The Justification for the Use of Statins in Prevention: An Intervention Trial Evaluating Rosuvastatin (JUPITER) also established significant benefits of statin therapy in primary prevention, compared with placebo, in persons with normal or modestly elevated LDL-C (<130 mg/dL) and elevated hs-CRP (≥2 mg/L).33 Rates of the primary end point (MI, stroke, arterial revascularization, hospitalization for unstable angina, or cardiovascular death) were 0.77 and 1.36 per 100 person-years of follow-up in the rosuvastatin and placebo groups, respectively (hazard ratio [HR], 0.56; 95% CI, 0.46-0.69; P < .00001). Further analysis showed that patients who achieved LDL-C <70 mg/dL had a 55% lower rate of vascular events compared with placebo.34
Results from large primary prevention clinical trials such as JUPITER have led to recommendations over the past decade or so for progressively lower LDL-C goals.

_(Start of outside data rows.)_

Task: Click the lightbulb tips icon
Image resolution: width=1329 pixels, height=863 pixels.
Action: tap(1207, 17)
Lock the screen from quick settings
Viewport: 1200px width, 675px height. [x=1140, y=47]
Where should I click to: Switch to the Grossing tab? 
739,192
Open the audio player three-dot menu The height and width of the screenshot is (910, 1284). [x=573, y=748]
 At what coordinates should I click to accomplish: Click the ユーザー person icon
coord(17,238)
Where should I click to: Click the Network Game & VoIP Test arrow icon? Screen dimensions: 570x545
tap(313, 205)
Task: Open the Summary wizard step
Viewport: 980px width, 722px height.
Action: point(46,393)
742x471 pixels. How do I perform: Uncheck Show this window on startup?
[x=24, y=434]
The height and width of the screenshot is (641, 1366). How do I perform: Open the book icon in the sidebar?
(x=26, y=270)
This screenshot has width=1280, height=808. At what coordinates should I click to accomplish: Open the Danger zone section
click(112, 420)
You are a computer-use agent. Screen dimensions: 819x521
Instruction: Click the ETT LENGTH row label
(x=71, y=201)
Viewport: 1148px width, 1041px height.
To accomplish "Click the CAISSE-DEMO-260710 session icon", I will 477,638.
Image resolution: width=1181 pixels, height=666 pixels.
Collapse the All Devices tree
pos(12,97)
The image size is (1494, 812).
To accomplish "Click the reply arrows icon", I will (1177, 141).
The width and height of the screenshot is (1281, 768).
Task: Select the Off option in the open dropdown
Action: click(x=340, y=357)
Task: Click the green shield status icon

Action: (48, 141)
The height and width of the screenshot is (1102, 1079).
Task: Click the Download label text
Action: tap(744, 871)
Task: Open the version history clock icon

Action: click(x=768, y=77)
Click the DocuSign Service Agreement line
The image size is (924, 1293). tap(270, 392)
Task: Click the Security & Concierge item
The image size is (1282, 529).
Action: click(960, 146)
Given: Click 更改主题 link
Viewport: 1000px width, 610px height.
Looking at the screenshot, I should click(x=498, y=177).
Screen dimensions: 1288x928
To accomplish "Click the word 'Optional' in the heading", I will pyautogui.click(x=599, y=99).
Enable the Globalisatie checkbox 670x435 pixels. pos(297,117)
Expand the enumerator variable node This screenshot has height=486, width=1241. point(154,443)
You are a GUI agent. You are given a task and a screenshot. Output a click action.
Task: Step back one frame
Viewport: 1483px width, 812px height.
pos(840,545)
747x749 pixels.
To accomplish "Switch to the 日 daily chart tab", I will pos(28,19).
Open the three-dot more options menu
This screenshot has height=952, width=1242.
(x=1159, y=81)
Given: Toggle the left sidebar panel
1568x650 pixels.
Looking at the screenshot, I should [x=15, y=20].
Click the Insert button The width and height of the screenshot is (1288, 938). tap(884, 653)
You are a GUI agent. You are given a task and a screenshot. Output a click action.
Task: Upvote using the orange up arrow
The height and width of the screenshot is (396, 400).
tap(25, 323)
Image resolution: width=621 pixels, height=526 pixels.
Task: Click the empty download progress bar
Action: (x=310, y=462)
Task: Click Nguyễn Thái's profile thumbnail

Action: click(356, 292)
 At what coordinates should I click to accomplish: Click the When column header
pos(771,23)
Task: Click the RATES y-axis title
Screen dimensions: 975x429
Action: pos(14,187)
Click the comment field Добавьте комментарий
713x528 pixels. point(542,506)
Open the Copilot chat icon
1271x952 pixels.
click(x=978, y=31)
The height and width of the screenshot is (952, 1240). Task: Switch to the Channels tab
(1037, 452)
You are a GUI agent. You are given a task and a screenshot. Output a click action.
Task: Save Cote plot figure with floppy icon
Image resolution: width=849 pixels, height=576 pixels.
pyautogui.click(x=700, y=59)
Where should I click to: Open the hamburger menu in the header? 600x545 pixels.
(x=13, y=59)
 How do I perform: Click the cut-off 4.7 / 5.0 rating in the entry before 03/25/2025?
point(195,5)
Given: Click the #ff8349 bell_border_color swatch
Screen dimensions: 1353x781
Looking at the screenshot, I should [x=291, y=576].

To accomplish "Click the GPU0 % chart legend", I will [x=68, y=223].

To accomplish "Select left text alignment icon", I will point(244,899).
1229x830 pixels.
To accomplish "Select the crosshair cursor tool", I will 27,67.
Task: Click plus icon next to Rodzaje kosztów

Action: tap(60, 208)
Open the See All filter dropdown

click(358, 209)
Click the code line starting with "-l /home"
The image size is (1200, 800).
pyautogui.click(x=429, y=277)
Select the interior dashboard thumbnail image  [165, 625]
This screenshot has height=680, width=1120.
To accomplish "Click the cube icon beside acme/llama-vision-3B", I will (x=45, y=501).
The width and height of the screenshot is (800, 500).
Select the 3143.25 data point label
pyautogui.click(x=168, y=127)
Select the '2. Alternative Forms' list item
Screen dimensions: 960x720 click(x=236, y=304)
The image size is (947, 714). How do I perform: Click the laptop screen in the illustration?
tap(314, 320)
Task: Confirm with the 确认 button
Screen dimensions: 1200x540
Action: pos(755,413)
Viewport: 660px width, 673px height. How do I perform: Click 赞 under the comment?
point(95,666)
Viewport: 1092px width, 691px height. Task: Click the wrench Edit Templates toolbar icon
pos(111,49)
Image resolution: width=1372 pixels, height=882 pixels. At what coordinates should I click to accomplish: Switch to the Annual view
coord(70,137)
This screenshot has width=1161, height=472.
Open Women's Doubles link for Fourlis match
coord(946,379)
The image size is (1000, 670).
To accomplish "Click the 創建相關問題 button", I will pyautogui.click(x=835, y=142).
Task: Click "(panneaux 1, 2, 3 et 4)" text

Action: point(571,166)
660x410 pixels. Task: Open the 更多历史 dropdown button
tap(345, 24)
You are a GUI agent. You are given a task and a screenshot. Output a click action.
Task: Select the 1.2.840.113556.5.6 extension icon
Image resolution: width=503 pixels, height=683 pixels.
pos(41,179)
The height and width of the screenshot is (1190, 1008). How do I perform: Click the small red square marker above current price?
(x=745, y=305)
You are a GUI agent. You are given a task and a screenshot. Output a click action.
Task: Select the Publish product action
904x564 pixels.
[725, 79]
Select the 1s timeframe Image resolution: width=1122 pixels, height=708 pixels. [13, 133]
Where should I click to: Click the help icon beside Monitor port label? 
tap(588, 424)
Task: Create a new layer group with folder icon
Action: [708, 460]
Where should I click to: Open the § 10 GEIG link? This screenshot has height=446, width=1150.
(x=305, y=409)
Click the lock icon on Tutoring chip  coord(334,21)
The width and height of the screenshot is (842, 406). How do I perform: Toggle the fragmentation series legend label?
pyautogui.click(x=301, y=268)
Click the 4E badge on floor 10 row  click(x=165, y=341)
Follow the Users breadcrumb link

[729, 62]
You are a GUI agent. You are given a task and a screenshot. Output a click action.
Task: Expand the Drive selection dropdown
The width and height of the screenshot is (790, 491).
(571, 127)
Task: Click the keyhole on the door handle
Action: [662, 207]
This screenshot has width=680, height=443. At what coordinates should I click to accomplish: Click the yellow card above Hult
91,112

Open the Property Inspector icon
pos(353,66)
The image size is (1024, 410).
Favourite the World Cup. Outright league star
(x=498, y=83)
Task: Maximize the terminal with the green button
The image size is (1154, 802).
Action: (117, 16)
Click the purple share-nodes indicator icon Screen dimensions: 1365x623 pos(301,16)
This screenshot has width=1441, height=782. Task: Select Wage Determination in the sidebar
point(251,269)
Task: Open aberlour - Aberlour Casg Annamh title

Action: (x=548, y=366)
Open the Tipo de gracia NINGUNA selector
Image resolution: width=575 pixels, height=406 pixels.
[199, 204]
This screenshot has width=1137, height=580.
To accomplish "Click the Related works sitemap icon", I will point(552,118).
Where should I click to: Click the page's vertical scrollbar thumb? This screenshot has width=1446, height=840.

A meta-analysis of 25 large clinical trials involving 155,613 subjects showed that for every 25 mg/dL reduction in LDL-C, the RR for several cardiovascular outcomes was reduced: vascular mortality, 0.89; major vascular events, 0.86; major coronary events, 0.84; and stroke, 0.90. Put differently, there was a 20% reduction in major coronary events for every 39 mg/dL LDL-C reduction.35
Recent trials support the benefits of intensive high-dose statin therapy in greatly reducing lipid levels, with associated benefits in terms of cardiovascular events. A meta-analysis of 7 trials involving 50,972 high-risk patients with a mean follow-up of 3.1 years showed significant reductions in the risk for cardiovascular events with intensive statin therapy. Those who achieved LDL-C <82 mg/dL with intensive statin therapy had lower cardiovascular risks compared with those with LDL-C ≥82 mg/dL: stroke, odds ratio (OR): 0.80; major coronary events, OR: 0.74; and CVD or CHD death, OR: 0.84.36 Significantly higher liver enzyme abnormalities were observed in patients treated with high-dose statin therapy. [See also Addressing Key Questions with Statin Therapy in this supplement.] The benefits of intensive statin therapy on the progression of coronary atherosclerosis have also been investigated. The Study of Coronary Atheroma by Intravascular Ultrasound: Effect of Rosuvastatin versus Atorvastatin (SATURN) by Nicholls et al37 included patients (N = 1039) with documented coronary vessel stenosis of at least 20% and a target vessel for imaging with less than 50% obstruction. Patients received either atorvastatin 80 mg daily or rosu-vastatin 40 mg daily for 104 weeks. In the rosuvastatin group, end-of-study LDL-C levels were lower (62.6 vs 70.2 mg/dL; P < .001) and HDL-C levels higher (50.4 vs 48.6 mg/dL; P = .01) compared with the atorvastatin group, respectively. The percent atheroma volume decreased by 1.22% with rosuvastatin and 0.99% with atorvastatin (P = .17). The normalized total atheroma volume decreased 6.39 mm3 with rosuvastatin and 4.42 mm3 with atorvastatin (P = .01). Atheroma regression was induced in the majority of patients in both groups.